I sometimes feel silenced by people at MIT. Professors have created a hypothetical situation by addressing the class: “Okay, guys, think about your future. Your wives …” Why can’t they just say “partner”? When I correct them on their heterosexist comment, I have been told by my peers to stop that because it is “inappropriate.” Students with whom I’m p-setting have said, “This problem/class is so gay!” When I spoke up, they got angry and stopped p-setting with me. How can I bring up that I’m offended without making things awkward?

“But MIT is totally gay-friendly! Everyone is so open-minded and liberal!” False. Comparatively, MIT is a great place for the LGBTQ community. But still, every year there are instances of bigotry and hatred. People are forced to leave their living groups and are tormented because they are LGBTQ. Most students may not realize it, but sometimes students are beaten because they identify as LGBTQ (see results from last year’s Living Pink guide for an example). People are silenced. Today, you should think about whose voices you might be silencing.

Experiences of LBGTQ people at MIT run the gamut of super-accepting and pleasant to completely unbearable and terrible. This is deplorable. Everyone has the right to feel accepted and embraced. No one should be silenced. Although I am at a better school than I was at back in Mesa, Ariz, I still choose to remain silent today — for those who are forced to remain silent because people cannot accept them for who they are. I hope you do, too.

7 Comments
1
James over 12 years ago

It is not always bigotry. People attacking you are wrong, but homosexuals are pushing it too far. I see it as majority of people do--abnormal. If anyoen wants to say "Majority doesn't" then look at California voting gay bill down, then having similar one forced on them by legislation. In New York state, people would have rightly voted down marriage bill, so new governor Cuomo snuck it through legislation, even forcing through intimidation some people to switch votes.

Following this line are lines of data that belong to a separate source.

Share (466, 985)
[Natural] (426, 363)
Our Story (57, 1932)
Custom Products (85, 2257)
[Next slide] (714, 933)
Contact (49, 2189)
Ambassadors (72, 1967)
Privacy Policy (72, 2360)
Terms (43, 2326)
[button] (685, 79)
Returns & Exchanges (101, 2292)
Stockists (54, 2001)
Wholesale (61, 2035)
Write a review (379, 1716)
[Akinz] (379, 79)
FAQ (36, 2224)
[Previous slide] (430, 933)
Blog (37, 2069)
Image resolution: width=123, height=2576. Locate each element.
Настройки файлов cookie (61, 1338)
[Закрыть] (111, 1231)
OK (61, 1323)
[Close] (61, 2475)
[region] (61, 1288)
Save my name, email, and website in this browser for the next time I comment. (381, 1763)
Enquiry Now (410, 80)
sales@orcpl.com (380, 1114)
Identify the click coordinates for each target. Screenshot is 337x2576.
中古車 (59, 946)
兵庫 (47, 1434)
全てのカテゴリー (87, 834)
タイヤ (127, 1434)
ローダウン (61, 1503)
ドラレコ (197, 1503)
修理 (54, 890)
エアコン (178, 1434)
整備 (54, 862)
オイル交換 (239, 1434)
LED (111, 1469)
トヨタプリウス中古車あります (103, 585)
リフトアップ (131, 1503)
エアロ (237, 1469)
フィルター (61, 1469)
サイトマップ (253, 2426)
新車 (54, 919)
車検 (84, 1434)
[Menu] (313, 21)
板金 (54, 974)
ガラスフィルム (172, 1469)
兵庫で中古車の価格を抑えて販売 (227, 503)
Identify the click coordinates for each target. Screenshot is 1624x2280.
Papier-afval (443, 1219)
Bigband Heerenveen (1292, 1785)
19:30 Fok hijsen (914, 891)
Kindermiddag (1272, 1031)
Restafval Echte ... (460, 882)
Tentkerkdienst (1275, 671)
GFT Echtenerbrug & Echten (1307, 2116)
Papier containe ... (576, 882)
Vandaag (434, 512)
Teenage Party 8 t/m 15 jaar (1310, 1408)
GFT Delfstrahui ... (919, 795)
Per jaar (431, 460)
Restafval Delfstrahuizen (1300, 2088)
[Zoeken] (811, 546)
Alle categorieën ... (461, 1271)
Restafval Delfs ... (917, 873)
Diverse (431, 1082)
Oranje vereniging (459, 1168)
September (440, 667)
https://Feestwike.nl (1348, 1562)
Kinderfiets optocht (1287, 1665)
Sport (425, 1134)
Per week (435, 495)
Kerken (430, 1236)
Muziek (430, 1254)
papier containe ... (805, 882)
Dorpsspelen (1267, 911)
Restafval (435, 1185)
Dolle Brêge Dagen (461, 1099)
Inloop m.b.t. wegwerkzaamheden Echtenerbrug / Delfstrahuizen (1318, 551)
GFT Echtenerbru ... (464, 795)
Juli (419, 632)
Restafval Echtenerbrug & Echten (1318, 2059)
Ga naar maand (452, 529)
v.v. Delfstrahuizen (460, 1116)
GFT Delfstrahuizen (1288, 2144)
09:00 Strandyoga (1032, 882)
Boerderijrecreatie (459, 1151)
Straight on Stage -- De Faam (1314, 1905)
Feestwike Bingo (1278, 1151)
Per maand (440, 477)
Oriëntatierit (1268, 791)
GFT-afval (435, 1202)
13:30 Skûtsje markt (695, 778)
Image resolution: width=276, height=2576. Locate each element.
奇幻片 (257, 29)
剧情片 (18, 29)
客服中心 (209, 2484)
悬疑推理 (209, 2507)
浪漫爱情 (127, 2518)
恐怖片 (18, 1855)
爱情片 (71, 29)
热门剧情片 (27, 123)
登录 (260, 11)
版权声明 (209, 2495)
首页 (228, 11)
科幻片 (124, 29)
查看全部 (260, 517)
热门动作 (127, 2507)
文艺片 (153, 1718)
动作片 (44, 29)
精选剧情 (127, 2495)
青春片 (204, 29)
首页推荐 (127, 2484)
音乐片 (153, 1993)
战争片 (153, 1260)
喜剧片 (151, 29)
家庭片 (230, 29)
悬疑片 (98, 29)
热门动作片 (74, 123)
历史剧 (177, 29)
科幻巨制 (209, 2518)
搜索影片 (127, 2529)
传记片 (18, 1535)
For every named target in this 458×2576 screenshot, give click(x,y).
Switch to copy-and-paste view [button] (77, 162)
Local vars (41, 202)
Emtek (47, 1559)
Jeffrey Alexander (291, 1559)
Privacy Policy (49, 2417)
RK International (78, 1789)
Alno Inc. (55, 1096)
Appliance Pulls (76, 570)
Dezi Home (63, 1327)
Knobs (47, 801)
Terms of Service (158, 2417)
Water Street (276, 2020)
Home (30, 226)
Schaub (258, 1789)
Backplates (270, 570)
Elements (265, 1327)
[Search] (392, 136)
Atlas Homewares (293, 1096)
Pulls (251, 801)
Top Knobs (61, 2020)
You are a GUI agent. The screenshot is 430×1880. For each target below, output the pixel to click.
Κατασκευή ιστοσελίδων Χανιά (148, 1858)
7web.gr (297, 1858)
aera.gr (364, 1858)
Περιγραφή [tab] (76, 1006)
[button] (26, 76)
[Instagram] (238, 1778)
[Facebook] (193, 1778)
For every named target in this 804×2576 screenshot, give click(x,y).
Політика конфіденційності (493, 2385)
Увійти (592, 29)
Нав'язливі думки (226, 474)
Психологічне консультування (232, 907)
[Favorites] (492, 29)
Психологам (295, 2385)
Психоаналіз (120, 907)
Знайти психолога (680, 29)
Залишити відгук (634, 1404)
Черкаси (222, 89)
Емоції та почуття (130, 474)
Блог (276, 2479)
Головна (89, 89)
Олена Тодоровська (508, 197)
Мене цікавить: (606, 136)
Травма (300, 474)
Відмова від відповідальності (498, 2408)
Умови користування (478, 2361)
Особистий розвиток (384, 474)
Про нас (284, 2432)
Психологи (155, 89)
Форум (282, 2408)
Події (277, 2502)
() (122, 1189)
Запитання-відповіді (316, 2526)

Gays in military started with "Don't ask don't tell, " then pushed it further. Don't blame straight people who push back.

2
Anonymous over 12 years ago

Yes, because majority rule is clearly the optimal way for society to go about things.

3
Anonymous over 12 years ago

Anonymous2, isn't majority rule what your silly Western concept of democracy is all about? Be consistent.

4
Anonymous over 12 years ago

Homosexuality is abnormal and unhealthy on various levels and defined as such by major world religions. If one wants to partake that is their perogative but do not expect the majority (ie. hetrosexuals) to stick our head in the sand when the 'normal' lie is being forced down our throats at every level.

5
Anonymous over 12 years ago

The world's religions can "define" whatever they want - I don't have to listen to it. That's the great thing about separation of church and state (even though that separation is definitely hazy, thanks to people like the commenters here). But since the Bible is apparently unquestionable, how's it going on your end not mixing fabrics? Why not hold up the one about no dwarves may approach the altar of god? I'm sure the ACLU would love that one. Oh, and, I hope your children aren't rebellious. It would be a shame to have to stone them to death. It's a rule, you know. Says so right there in the Bible. Which is unquestionable. Right?

6
Pablo over 12 years ago

Anon 5 that is one obtuse reply. Dwarfs? What are your talking about? Stoning? You better check some other holy books and cultures that uphold that practice. I think you'll find them much less forgiving than the one you are inflammed about. Maybe you are the one mixing up fabrics (and other things).

7
Anonymous over 12 years ago

You're absolutely right, Pablo, I mix my fabrics all. the. time. Since your critical reading skills appear to be a bit lacking, let me spell it out for you: there are many bizarre rules described in the Bible that no one pays any attention to anymore. You don't want to acknowledge that glaringly outdated notions like stoning rebellious children, marrying only virgins, and not mixing fabrics sit side-by-side with the same tired ideas that fuel the religious hysteria over homosexuality. It's cool, some of us do our own research and make up our own minds. Some don't. So be it.